> **DOCUMENT SECTION**:
Up until January Christy Stephenson was responsible for nearly 2,000 workers, 600 doctors and a family of organizations that touched the lives of 350,000 people each year. Chief executive officer of Robert Wood Johnson University Hospital — Hamilton, she ran a 67-acre medical campus, eight childcare centers, and an 86,000-square-foot fitness center.

She sat at the helm with what appeared to be remarkable ease, making time for quilting, walking daily with a friend, taking part in a book club, and flying to Seattle to visit her baby grandson, while, at the same time, leading her healthcare center to the honor of being the first New Jersey hospital and only the 4th in the nation ever to receive the Malcolm Balridge National Quality Award.

It may have been surprising to some when Stephenson, 56, announced that she was stepping down and leaving a prestigious job in the career she had pursued since she was a teenager, first as a hospital volunteer, then as a nurse, and finally as a top administrator. But she speaks of the decision with the same calm that she exhibited in her office.

“Things change with time,” she says. “I wanted to find a different life balance. I felt that the hospital was ready, and I was ready. It was the right time.”

Stephenson gives the keynote at the day-long “Women in Transition” conference at Rider University on Wednesday, April 18, at 9 a.m. The event is co-sponsored by the Mercer County Chamber of Commerce. Cost: $35. Call 609-689-9960.

Adjusting beautifully to her recent transition, Stephenson says “I feel I’ve been reborn. It’s the best thing.” Friendly and garrulous, she can’t help but talk on and on to her friends about this next step in her life. “People say ‘Will you just shut up!’” she says with a laugh.

Stephenson, whose expertise, after all, is in performance management and strategic planning, has a blueprint for the next stage in her life. “I call it the 30-30-30 plan,” she says. “Thirty percent fun, 30 percent giving back, and 30 percent work.” But that adds up to only 90 percent. “The other 10 percent goes in whatever bucket I want,” she says, finishing off the math.

> **WORK TO COMPLETE**: Echo the profile of Christy Stephenson word for word, everything from "Adjusting beautifully to" down to "off the math.". Rely only on the text itself.

> **DATA**:
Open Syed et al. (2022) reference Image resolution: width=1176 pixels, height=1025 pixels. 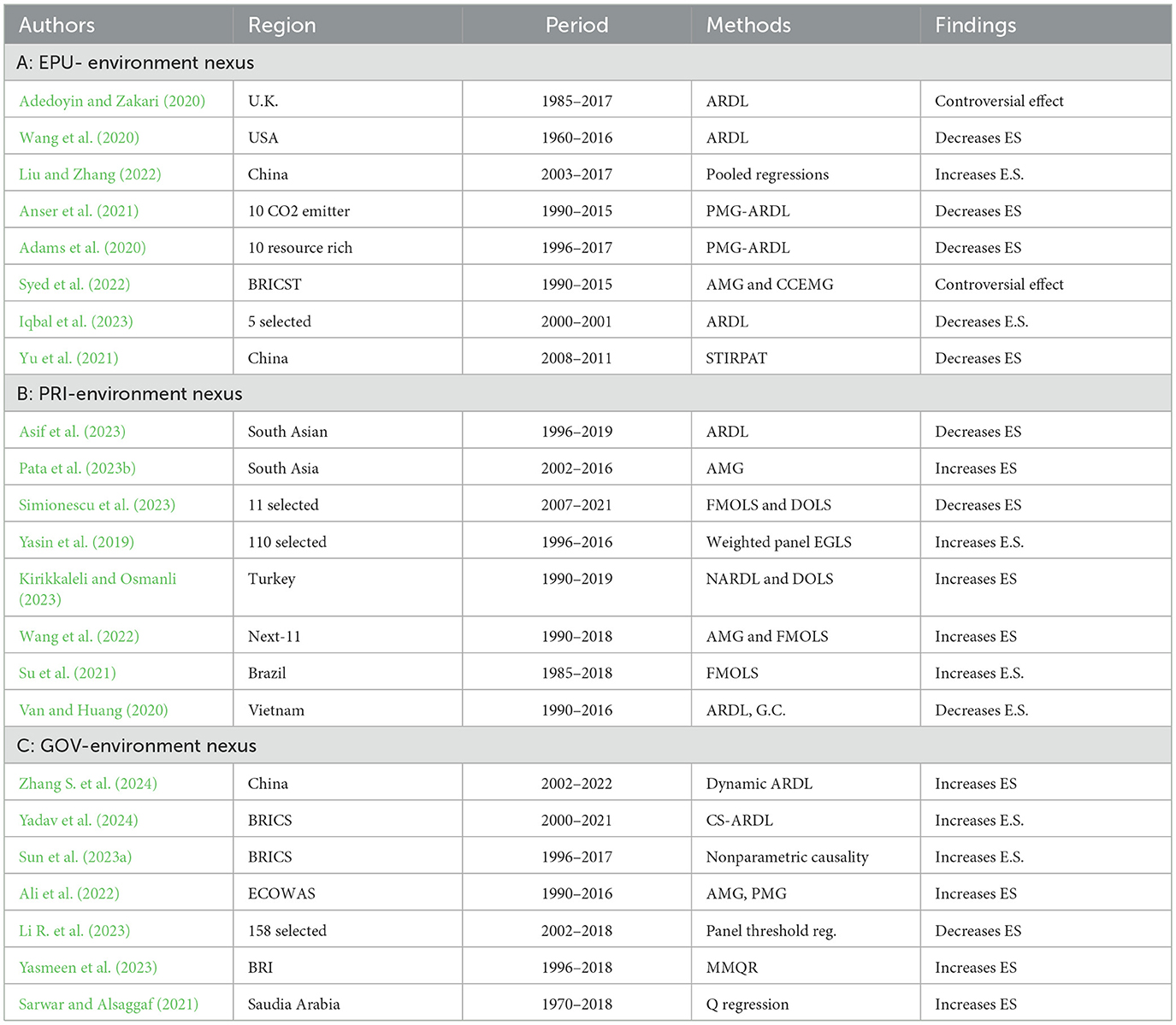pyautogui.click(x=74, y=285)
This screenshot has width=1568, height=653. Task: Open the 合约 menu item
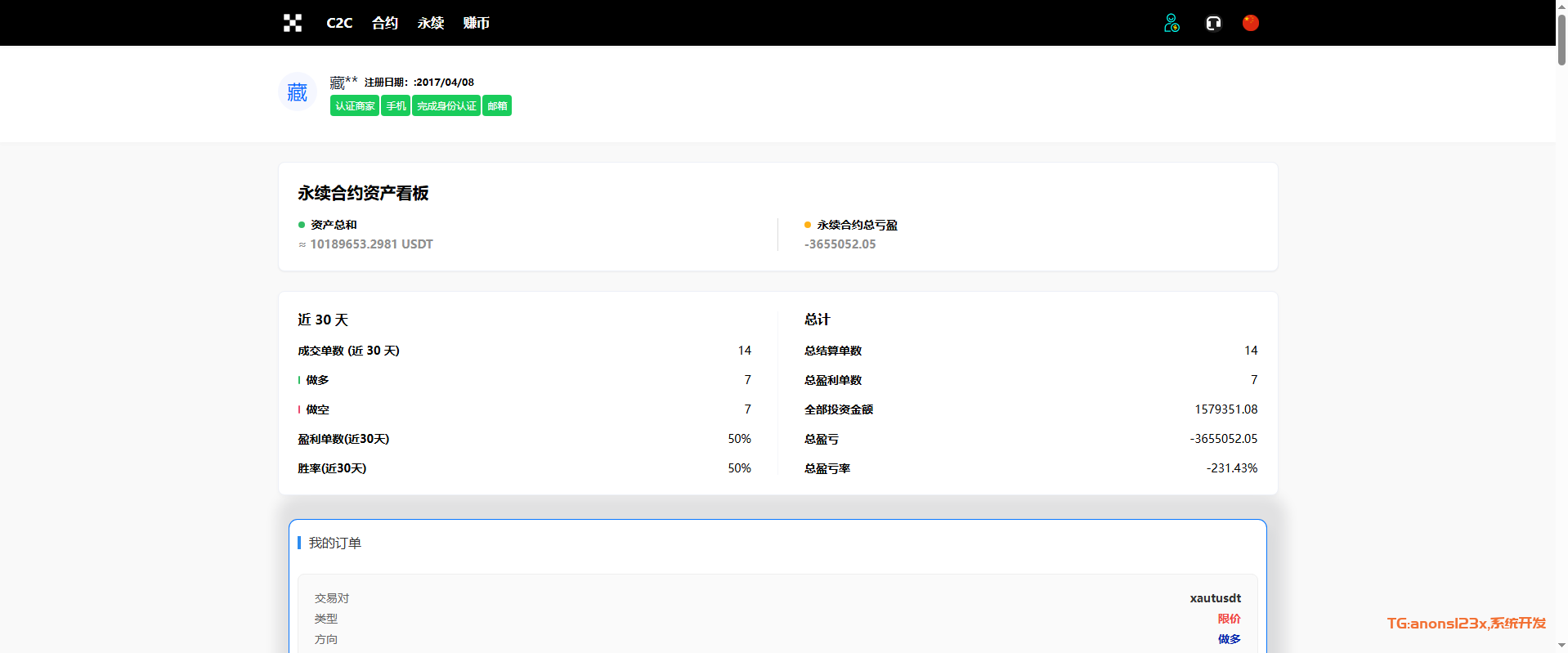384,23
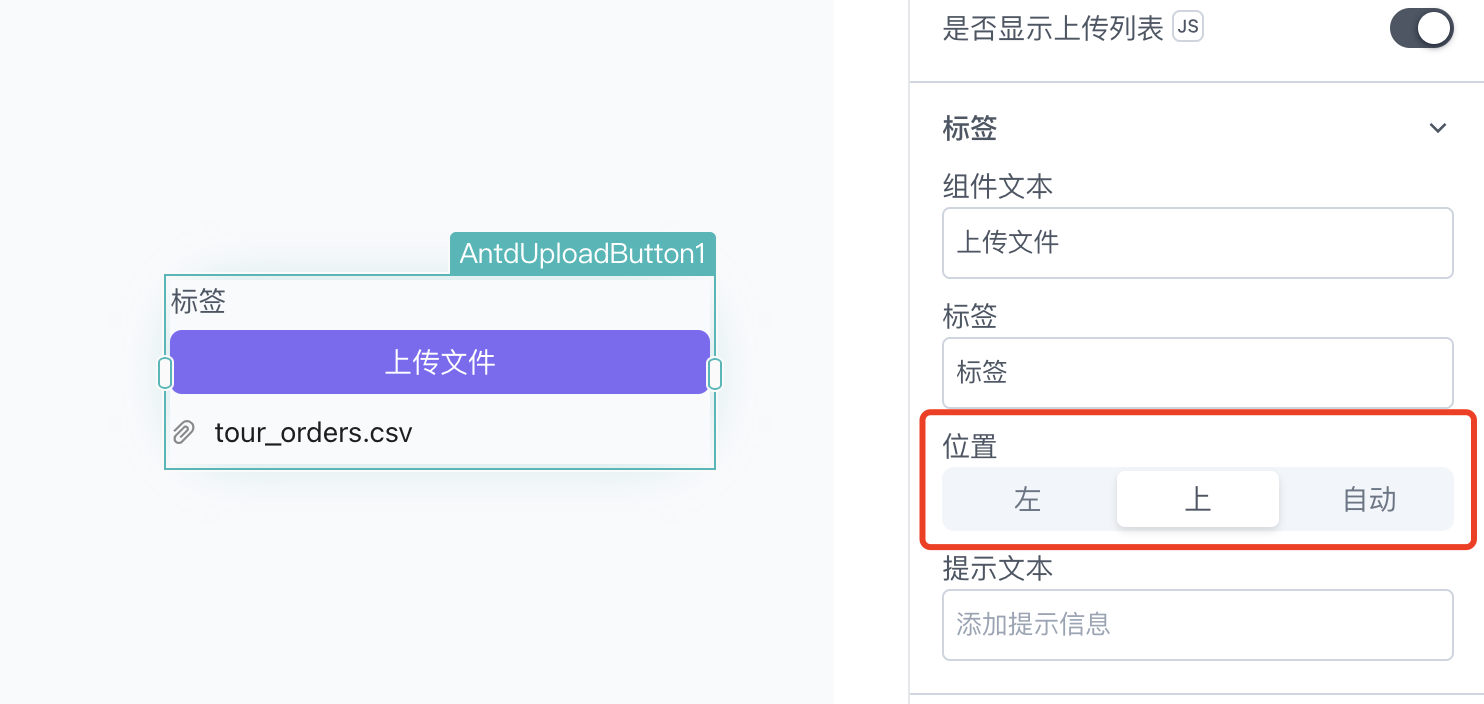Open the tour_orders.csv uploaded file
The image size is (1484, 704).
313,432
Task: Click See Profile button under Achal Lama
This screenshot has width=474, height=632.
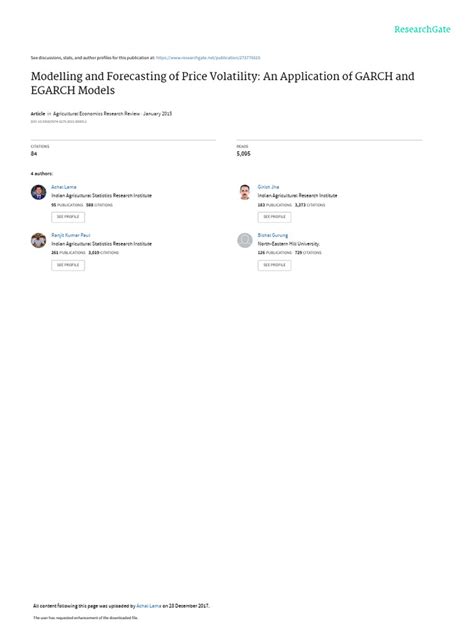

> **EXPECTED OUTPUT**:
Adjusting beautifully to her recent transition, Stephenson says “I feel I’ve been reborn. It’s the best thing.” Friendly and garrulous, she can’t help but talk on and on to her friends about this next step in her life. “People say ‘Will you just shut up!’” she says with a laugh.

Stephenson, whose expertise, after all, is in performance management and strategic planning, has a blueprint for the next stage in her life. “I call it the 30-30-30 plan,” she says. “Thirty percent fun, 30 percent giving back, and 30 percent work.” But that adds up to only 90 percent. “The other 10 percent goes in whatever bucket I want,” she says, finishing off the math.